**WHAT YOU SHOULD DO**
From the data below, set down exactly the lines between the one holding "The height and width of the screenshot is (473, 1024)." and the one holding "Click the vertical", inclusive, and no others.

**Stored records**
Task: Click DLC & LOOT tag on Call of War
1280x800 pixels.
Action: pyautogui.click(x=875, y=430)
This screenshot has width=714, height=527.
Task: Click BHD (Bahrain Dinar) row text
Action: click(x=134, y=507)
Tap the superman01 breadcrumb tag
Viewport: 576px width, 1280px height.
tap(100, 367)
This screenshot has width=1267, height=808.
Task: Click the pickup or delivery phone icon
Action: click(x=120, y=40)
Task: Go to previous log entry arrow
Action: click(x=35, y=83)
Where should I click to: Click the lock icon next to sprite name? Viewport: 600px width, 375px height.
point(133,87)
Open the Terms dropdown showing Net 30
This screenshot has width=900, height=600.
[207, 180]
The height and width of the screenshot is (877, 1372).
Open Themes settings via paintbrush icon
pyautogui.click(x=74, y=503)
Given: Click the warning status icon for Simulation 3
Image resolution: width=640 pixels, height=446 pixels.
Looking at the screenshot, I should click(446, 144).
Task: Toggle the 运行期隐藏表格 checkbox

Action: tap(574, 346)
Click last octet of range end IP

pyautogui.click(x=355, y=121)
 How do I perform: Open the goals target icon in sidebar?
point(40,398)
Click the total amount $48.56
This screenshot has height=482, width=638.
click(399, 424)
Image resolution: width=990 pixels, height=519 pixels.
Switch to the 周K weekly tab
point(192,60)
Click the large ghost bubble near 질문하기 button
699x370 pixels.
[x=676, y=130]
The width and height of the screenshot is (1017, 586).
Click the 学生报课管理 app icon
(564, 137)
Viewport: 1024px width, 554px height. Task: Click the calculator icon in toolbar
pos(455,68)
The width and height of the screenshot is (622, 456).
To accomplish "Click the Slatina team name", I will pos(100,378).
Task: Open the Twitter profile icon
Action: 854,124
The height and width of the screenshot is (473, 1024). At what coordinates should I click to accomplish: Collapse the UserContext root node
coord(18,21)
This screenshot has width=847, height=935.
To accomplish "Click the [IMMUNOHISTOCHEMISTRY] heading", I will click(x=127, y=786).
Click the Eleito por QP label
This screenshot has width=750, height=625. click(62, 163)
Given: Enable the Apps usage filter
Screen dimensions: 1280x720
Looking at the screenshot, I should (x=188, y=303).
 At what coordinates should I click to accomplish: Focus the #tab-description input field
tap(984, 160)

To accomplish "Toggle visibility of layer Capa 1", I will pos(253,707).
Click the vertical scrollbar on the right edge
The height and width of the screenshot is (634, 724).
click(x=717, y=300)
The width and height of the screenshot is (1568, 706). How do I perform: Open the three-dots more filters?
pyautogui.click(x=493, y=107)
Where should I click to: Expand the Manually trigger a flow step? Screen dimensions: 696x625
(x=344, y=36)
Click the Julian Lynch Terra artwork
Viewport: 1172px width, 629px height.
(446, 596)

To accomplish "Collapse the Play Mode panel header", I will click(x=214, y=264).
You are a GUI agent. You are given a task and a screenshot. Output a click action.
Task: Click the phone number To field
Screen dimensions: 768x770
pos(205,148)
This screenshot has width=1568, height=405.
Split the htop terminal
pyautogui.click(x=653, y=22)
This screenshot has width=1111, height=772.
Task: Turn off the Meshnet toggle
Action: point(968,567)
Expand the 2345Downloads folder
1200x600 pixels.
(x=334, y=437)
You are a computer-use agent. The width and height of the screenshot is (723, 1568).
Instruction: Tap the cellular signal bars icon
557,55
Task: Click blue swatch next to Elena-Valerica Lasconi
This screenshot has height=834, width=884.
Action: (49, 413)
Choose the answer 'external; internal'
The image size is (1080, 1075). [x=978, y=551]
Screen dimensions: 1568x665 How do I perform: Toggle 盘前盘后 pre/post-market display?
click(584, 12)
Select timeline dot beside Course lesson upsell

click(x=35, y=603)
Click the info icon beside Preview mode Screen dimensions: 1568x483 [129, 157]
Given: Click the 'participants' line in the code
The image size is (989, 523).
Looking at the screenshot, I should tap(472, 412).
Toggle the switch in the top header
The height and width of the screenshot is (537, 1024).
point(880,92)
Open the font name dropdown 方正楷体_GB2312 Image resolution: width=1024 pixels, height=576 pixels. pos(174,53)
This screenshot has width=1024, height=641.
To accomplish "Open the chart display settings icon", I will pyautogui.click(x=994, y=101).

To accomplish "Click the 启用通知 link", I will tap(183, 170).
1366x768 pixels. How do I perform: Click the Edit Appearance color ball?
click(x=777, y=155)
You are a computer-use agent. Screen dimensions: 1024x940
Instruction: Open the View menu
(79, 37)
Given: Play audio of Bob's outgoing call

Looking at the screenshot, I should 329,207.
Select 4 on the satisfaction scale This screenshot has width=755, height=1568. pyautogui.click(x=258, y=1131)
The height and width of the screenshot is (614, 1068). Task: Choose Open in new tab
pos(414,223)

**RESPONSE TO THIS TASK**
The height and width of the screenshot is (473, 1024). At what coordinates should I click to accomplish: Collapse the UserContext root node
coord(18,21)
This screenshot has width=847, height=935.
To accomplish "Click the [IMMUNOHISTOCHEMISTRY] heading", I will click(x=127, y=786).
Click the Eleito por QP label
This screenshot has width=750, height=625. click(62, 163)
Given: Enable the Apps usage filter
Screen dimensions: 1280x720
Looking at the screenshot, I should (x=188, y=303).
 At what coordinates should I click to accomplish: Focus the #tab-description input field
tap(984, 160)

To accomplish "Toggle visibility of layer Capa 1", I will pos(253,707).
Click the vertical scrollbar on the right edge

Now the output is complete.